WHAT YOU SHOULD DO: Below are some records; quote exactly the lines from the one that contains "Delete the udp" through the one that contains "Viewport: 1446px width, 398px height.", inclusive, and no others.

DATA LISTING:
========================================================================

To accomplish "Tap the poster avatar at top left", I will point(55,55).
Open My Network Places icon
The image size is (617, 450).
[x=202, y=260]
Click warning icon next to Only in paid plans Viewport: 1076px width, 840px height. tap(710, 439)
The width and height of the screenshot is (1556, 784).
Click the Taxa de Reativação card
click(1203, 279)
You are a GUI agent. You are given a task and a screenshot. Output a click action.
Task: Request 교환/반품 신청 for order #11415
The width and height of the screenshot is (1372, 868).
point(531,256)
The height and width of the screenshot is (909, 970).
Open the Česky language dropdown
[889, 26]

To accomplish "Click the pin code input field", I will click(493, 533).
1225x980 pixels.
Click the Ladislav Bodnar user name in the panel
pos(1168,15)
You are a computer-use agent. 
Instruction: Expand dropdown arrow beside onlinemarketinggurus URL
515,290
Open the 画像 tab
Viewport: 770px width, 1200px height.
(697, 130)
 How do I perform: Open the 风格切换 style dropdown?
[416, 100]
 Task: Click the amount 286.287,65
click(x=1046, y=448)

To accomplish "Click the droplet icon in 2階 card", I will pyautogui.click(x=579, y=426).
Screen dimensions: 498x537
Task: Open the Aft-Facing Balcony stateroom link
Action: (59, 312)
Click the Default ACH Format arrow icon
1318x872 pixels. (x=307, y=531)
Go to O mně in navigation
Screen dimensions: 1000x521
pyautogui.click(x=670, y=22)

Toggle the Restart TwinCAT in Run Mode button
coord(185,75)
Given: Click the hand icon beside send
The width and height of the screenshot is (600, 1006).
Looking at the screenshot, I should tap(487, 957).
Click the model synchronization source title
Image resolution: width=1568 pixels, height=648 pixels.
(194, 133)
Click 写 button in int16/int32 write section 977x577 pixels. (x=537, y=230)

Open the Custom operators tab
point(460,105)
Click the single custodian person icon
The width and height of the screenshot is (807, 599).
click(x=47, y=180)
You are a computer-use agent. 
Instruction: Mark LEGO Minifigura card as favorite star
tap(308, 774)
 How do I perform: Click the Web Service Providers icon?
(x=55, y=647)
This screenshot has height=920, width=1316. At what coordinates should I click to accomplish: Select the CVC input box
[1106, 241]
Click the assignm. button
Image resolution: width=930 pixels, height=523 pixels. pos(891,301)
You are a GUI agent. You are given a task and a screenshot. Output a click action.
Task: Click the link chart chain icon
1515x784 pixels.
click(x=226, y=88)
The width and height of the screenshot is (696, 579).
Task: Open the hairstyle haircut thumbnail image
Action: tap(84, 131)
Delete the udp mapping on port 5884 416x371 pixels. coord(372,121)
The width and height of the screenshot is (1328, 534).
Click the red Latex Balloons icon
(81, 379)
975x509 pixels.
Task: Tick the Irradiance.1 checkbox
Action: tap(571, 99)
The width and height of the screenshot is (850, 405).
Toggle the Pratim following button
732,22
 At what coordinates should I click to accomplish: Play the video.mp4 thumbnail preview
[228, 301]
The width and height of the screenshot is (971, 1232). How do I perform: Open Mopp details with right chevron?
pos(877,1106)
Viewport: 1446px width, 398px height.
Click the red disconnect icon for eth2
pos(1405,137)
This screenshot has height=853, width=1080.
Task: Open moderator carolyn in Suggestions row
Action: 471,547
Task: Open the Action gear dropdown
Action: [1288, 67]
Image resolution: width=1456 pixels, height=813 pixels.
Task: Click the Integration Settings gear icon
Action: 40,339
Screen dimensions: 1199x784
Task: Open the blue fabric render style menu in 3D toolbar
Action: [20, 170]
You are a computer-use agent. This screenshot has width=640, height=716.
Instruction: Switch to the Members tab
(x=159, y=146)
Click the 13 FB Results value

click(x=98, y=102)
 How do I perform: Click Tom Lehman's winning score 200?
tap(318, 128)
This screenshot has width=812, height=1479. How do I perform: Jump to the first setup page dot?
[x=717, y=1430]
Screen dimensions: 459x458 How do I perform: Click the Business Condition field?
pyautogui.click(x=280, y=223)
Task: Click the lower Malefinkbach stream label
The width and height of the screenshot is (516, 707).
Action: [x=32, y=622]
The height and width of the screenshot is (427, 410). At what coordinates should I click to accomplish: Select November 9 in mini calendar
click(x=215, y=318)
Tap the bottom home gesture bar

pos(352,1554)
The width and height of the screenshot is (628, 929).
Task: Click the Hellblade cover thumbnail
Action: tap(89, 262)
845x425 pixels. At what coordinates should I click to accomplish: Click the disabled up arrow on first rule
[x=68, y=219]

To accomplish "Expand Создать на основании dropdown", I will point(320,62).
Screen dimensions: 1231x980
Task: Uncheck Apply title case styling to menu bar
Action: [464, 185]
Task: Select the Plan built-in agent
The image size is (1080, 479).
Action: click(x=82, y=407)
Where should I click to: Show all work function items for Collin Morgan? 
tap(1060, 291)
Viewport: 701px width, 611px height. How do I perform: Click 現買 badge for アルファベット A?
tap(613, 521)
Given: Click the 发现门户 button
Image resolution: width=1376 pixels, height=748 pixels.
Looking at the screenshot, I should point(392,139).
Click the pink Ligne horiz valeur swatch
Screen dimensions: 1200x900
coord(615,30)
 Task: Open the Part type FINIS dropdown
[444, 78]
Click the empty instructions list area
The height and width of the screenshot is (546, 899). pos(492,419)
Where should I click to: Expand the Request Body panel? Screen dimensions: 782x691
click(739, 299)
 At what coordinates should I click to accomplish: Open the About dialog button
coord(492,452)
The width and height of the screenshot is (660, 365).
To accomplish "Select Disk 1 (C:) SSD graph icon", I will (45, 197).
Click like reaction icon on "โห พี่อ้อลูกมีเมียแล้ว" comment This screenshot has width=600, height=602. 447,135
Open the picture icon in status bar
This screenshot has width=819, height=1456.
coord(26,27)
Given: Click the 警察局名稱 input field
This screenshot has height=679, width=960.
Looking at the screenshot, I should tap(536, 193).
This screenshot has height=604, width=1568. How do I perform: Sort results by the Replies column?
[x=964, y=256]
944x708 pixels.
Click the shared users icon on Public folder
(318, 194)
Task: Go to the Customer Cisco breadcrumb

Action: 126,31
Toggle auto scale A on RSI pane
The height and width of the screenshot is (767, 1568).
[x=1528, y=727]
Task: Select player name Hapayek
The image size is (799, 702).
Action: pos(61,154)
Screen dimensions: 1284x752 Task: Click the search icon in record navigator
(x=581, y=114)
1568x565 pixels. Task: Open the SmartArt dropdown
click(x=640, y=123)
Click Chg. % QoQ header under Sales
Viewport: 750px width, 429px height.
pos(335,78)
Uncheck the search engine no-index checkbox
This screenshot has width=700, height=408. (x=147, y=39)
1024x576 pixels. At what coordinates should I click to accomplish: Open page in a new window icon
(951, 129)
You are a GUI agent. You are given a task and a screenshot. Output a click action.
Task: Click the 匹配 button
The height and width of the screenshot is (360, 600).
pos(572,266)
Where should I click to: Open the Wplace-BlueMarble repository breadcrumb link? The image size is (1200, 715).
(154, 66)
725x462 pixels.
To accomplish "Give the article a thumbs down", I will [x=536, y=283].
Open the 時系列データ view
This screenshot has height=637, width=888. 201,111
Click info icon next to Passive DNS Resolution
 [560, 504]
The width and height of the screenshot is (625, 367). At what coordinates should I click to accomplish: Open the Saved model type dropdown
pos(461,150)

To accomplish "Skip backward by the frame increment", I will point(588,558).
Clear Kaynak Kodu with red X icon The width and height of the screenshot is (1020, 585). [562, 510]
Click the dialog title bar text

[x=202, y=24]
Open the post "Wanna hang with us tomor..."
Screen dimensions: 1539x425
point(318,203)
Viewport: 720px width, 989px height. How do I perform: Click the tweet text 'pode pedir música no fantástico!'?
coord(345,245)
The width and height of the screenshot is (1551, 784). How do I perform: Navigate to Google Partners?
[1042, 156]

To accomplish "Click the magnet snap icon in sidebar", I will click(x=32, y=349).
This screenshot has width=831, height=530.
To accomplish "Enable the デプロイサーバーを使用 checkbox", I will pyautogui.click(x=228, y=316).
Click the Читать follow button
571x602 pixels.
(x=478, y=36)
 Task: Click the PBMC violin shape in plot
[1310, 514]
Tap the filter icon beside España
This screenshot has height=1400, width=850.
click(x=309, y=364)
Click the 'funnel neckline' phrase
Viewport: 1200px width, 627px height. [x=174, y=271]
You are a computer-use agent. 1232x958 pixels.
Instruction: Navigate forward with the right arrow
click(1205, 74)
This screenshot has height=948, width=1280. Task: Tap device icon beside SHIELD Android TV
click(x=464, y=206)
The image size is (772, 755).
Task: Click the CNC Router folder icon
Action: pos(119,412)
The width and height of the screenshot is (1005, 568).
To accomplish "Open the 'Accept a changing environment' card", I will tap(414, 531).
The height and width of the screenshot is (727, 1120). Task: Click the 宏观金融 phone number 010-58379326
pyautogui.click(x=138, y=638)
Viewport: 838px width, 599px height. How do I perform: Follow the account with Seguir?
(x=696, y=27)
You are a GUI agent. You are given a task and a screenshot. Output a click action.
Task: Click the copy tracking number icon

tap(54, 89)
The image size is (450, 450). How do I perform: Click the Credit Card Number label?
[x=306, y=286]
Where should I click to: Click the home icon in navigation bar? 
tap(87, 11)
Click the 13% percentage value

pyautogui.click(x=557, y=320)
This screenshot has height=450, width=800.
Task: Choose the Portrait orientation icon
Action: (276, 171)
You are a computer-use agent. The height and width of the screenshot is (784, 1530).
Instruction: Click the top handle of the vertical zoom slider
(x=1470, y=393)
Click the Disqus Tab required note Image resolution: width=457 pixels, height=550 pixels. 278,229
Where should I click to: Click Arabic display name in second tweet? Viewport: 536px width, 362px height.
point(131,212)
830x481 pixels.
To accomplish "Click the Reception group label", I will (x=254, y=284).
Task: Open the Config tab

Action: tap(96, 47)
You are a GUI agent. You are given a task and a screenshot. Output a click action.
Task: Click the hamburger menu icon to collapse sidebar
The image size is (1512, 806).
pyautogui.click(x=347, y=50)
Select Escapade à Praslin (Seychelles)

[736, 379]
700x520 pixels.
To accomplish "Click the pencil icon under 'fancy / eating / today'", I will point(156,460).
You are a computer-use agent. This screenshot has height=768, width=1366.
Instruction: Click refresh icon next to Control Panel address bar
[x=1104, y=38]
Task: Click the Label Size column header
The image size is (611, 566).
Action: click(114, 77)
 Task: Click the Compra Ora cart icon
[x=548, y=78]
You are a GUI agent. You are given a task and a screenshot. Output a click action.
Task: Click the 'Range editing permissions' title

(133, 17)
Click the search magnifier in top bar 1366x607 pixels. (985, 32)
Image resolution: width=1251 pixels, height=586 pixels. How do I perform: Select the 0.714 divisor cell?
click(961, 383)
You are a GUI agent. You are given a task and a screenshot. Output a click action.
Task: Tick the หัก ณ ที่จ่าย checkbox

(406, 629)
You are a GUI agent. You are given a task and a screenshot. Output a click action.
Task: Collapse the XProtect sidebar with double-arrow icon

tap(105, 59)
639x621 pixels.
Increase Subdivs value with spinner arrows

========================================================================

EXERCISE SOLUTION:
Delete the udp mapping on port 5884 416x371 pixels. coord(372,121)
The width and height of the screenshot is (1328, 534).
Click the red Latex Balloons icon
(81, 379)
975x509 pixels.
Task: Tick the Irradiance.1 checkbox
Action: tap(571, 99)
The width and height of the screenshot is (850, 405).
Toggle the Pratim following button
732,22
 At what coordinates should I click to accomplish: Play the video.mp4 thumbnail preview
[228, 301]
The width and height of the screenshot is (971, 1232). How do I perform: Open Mopp details with right chevron?
pos(877,1106)
Viewport: 1446px width, 398px height.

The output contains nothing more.